Farmers are getting hit on both sides of the battle. Rising prices for steel and aluminum curtails construction of new barns, buildings and bins, and farm equipment gets more expensive to produce and buy. On the other hand, farmers will likely receive less money for crop and livestock exports. For example, at press time soybeans had taken a steep drop of more than $2 per bushel since May. Mitch Dawson, MFA Incorporated’s director of grain operations, said August beans had gotten as low as $8.10 in mid-July compared to $10.25 on May 31.
In response to growing concerns from the agricultural industry, the White House announced $12 billion in emergency aid to farmers caught in the crossfire of the trade war. As part of the deal, the Farm Service Agency will administer direct payments to producers. Officials said the assistance was calculated to match the estimated $11 billion of economic damage that these tit-for-tat tariffs will inflict on our farmers. The U.S. has never before offered aid of this scale for a trade dispute, and it likely means that the growing tensions will not end any time soon.

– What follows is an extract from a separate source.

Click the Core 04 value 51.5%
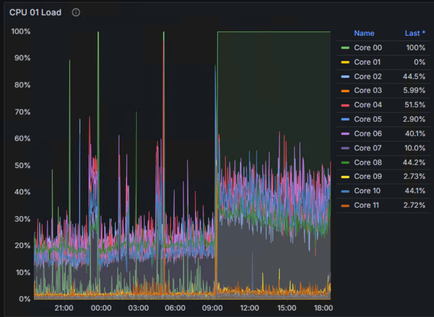This screenshot has height=317, width=434. pyautogui.click(x=415, y=105)
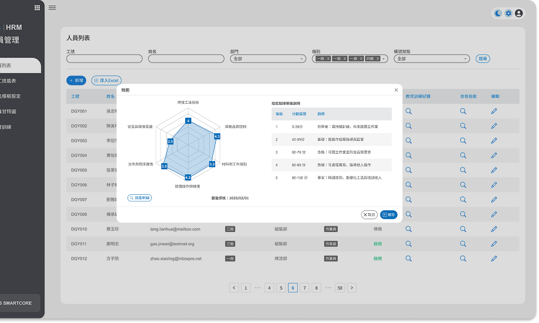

No one knows how this will all play out, and that uncertainty is causing trepidation in the ag industry. We just don’t have precedent. The closest scenario might be wheat tariffs in the 1980s that then-President Jimmy Carter imposed on Russia. But with four decades of change in the global marketplace, it’s impossible to truly compare those two situations. There’s no battle plan for the trade war of today.
The trouble with trade is also disconcerting for MFA’s Grain Division, Dawson said. At a time when he and other grain marketers would normally be making forward plans to sell the upcoming crop, they are forced to take a “wait-and-see” approach. Such reactionary strategy is not ideal, Dawson admits, but there’s really not much else MFA—or its farmers—can do.

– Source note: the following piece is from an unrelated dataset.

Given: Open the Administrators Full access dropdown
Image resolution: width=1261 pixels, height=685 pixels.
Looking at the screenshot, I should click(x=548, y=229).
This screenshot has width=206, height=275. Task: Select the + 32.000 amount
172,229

I admit, I don’t know enough about international politics and trade diplomacy to know whether tariffs are an effective tactic. What I do know is that in a tight-margin business such as agriculture, farmers will suffer from tariffs, and they couldn’t come at a worse time. This year, some producers will have the lowest net farm income in more than a decade, according to USDA projections.
Lower commodity prices affect everyone. To put it into perspective, University of Missouri Extension released an impact report in July that shows every 10-cent drop in soybean prices means 150 fewer jobs, $36.3 million less in total economic activity, $10.6 million in earnings not gained, and $1 million less collected in state and local taxes. That’s for Missouri alone. And we’re talking a $2 decrease in soybean price related to tariffs, not 10 cents.
Stack those odds against the weather challenges many Midwest producers are facing this year, and the trouble keeps mounting. Pastures are poor, hay is short and crops are suffering from drought conditions. Lower prices from an escalating trade war only add insult to injury. And it’s one more thing outside the farmer’s control.
As harvest fast approaches, the ultimate impact may become clearer. Even though some farmers may have taken advantage of forward contracts above current value, many others will have to sell at least part of their new crops at the lower price. Others will be looking for long-term storage as they bide their time to see what happens. MFA will do what it can to help its members. Dawson said he anticipates grain storage should be adequate at most facilities, especially since we will likely have smaller crops due to adverse weather.
I have to believe the situation with China will get resolved eventually, with both sides making concessions. Dawson also said he expects the global markets to readjust and rebalance trade, opening up new opportunities for U.S. exports. But neither of those scenarios will happen overnight, which means producers should plan for an extended period of volatility.
Emergency funds may help soften the blow, but they are not a long-term solution. We need a successful settlement to these ongoing trade disputes with our most important agricultural trading partners. Most farmers prefer trade, not aid.
The government’s decisions are largely out of our hands, and that’s frustrating. As Dawson put it, farmers and MFA can only wait and see.